An accumulation of particles from wear on the video head?

Good thought, but it was a VD player, not a VCR.

Definitely a cap (or at least it once was) if the C73A board designator is for that and not the nearby electrolytic. Given its proximity to the crystal, it’s probably part of the clock oscillator for one of the logic chips; perhaps a master clock flor all the logic. For 27.0 MHz try replacing it with a 5-10 pF tant, although even a ceramic should do. If you have, or have access to, a scope you can see if you have oscillation on the ungrounded side of the cap.

Thanks, but it’s not worth fixing - I might do it for amusement someday, but since new ones are $30, I’ll just go by one as a present. I’m just curious as to where all the whiskers came from. After all, it was inside a sealed case.

I sell capacitors for a living (yes, really) and that doesn’t look like any cap I’ve ever seen. I’d guess the C73A refers to the aluminum elect. cap above it. Got any pictures from after the fuzz was removed? Have you got a make and model for the DVD player? We can probably find a board layout online some place.

After I blew the whiskers away, it’s apparent that it’s a ceramic trimmer capacitor.

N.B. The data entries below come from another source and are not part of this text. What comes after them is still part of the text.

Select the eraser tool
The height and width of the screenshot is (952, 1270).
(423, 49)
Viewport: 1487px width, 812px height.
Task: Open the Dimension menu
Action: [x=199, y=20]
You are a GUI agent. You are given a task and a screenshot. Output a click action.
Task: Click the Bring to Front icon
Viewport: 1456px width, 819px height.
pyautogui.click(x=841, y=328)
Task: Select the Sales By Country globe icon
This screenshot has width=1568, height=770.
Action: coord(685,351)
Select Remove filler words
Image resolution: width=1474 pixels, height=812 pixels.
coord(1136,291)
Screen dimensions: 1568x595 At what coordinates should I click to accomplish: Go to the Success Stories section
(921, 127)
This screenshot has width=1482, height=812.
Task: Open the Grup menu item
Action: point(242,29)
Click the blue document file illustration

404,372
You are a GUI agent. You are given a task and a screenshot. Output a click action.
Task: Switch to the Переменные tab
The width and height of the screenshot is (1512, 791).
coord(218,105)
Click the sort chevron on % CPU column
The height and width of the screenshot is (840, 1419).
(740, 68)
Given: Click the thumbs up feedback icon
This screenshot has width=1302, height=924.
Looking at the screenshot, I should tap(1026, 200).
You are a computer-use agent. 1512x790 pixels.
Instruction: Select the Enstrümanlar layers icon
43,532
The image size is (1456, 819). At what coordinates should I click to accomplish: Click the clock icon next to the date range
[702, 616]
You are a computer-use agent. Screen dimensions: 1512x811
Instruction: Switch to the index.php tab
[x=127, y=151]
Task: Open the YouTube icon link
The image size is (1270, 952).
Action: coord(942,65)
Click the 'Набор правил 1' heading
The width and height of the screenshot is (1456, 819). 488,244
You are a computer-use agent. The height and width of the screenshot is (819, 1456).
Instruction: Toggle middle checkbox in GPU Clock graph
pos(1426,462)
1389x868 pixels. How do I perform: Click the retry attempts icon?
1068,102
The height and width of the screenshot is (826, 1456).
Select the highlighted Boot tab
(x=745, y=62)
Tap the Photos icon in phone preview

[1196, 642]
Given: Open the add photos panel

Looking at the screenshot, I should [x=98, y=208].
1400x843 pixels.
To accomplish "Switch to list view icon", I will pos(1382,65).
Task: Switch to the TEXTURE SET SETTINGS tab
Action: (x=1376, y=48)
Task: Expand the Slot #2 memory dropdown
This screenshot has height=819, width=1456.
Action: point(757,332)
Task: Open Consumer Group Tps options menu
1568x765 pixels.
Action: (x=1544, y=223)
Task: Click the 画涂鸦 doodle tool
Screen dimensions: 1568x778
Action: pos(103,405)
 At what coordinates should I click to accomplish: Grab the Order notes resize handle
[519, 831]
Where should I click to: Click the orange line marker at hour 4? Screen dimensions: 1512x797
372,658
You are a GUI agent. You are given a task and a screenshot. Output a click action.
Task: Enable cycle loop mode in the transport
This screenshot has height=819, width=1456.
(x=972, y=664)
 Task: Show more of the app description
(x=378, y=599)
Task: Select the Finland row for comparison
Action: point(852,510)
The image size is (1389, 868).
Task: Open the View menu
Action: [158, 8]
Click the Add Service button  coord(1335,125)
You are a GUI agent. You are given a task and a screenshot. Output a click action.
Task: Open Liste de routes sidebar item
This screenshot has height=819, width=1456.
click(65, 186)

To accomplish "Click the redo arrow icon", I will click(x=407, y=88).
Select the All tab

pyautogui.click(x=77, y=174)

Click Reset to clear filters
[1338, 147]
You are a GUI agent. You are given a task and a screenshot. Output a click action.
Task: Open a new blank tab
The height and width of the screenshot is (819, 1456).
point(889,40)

The cap above it is C40.

Yay, I was right. :slight_smile: Still the question remains - what on earth could happen to a trimmer capacitor to make it look like this?

Can you see if it’s charred beneath the fuzz? If the part hasn’t smoked up from the inside, we know it must have been a slow process or an accumulation from outside.

Presumably, any component that is sealed against dust and whose contents may ‘bubble up’ in case of thermal failure may be able to build up pressure and go pop like a corn kernel. But there doesn’t seem to be any ‘poppable’ stuff in these thingies. Here’s a page with an internal diagram of one. http://www.spraguegoodman.com/305/305gkg26x.html (click http://www.spraguegoodman.com/305/305img/305gs.jpg for larger view)

Notice that the screw part on top of this particular model is made from phosphor bronze with a hot-dipped tin plating. So, tin whiskers, after all? Some kind of rust buildup and/or bloom-out from the tin coating?

It looks like a Mandelbrot set. :slight_smile:

The photo made me think of The Andromeda Strain.

Let’s just hope that isn’t it.

In my first post, I somehow had the impression that it was that way by design. Now that I realize that it isn’t, it looks more like the “fuzz” is tracing field lines of some sort. Metal would make me think magnetic field, but the fact that it apparently “grew” out of a capacitor makes electric field seem more likely. Something would have to go pretty bad on a capacitor for it to have an external field that strong, though.